| |

How Black women reclaimed country and Americana music in 2021: NPR

Mickey Guyton, Adia Victoria and Chapel Hart’s Devynn Hart have made the industry a more welcoming place for others who look like them. Photo Illustration by Renee Klahr/NPR; Getty Images
 
If 2020 was the kickstart of a reckoning—of country/Americana music (and, really, all of America) being forced to come to terms with its history of racism and exclusion—2021 was the year of reclamation.
Even as sustainable, systemic change remains elusive, Black women, in particular, have leveraged the power of streaming platforms and social media to bridge the chasms previously carved by labels, publishers and radio.
This year, as listeners clamored for playlists and show lineups that actually mirror the world around them, these women built brands and fanbases, all the while hoping to make the industry a more welcoming place for others who look like them. Our timeline, far from exhaustive, charts some of the ways it happened.
 
 

January

The folk lane that Yasmin Williams occupies—solo acoustic guitar—is often overlooked in accounts of sexism and racism in roots music, but it too has been dominated by white men for the last half-century. With the compositions on her January album Urban Driftwood, and the ways she performed and talked about them, Williams breezily intervened in those narrow notions of musical lineage. Her fingerstyle picking virtuosity entails being open to effervescent and thrillingly unconventional techniques.
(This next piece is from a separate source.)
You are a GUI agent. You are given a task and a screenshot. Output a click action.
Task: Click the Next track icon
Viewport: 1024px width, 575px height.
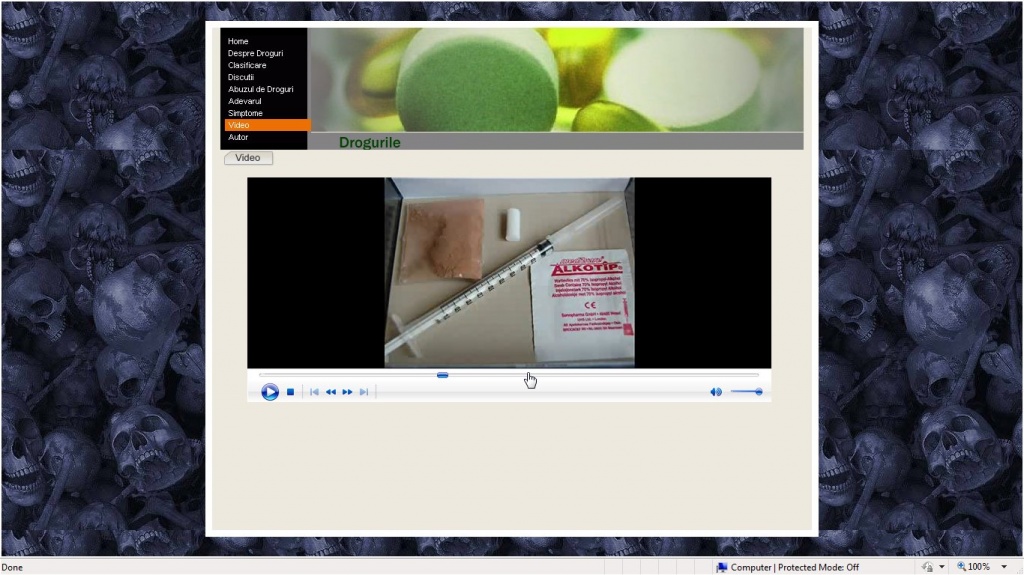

Rissi Palmer, on the other hand, intervened closer to the mainstream. She started applying lessons learned through her dehumanizing experiences in the country music industry to advocacy in 2020, with the launch of her galvanizing Apple Radio show Color Me Country and an artist fund of that same name. The first month of 2021, she announced the inaugural class of Black women artists that she wanted to amplify (Camille Parker, Kathryn Shipley, Julie Williams, Ashlie Amber, Kären McCormick) and accelerated her efforts to disburse microgrants. Palmer’s style of reaching out to fellow artists of color with solidarity and assistance would serve as a template for so much other informal network-building throughout the year. —Jewly Hight

 

February

Amythyst Kiah‘s time in the group of banjo-playing, Black women assembled by Rhiannon Giddens, Our Native Daughters, helped thrust Kiah into a national spotlight, especially via a composition she contributed to the group, “Black Myself.” Kiah staked out her artistic individuality by rerecording the song’s historically knowledgeable and thoroughly current assertion of Black humanity as a brusquely bluesy Appalachian alternative rock tune. That was the first glimpse of how she’d bring together old-time leanings and eerie atmospherics on her album Wary + Strange to create a world big enough to house her storytelling.

A few days later, speaking on a virtual panel presented by Nashville Music EqualityFrankie Staton and Cleve Francis recounted their much earlier efforts to make room for themselves and other Black country artists in the format, work they would also soon discuss on an episode of Palmer’s show. When they described the industry advocacy they undertook through the Black Country Music Association in the ’90s, they weren’t just strolling back through history—they were sharing strategies that new generations of artist-activists were hungry to hear. —Jewly Hight

Read the full story and see the complete timeline on NPR Music.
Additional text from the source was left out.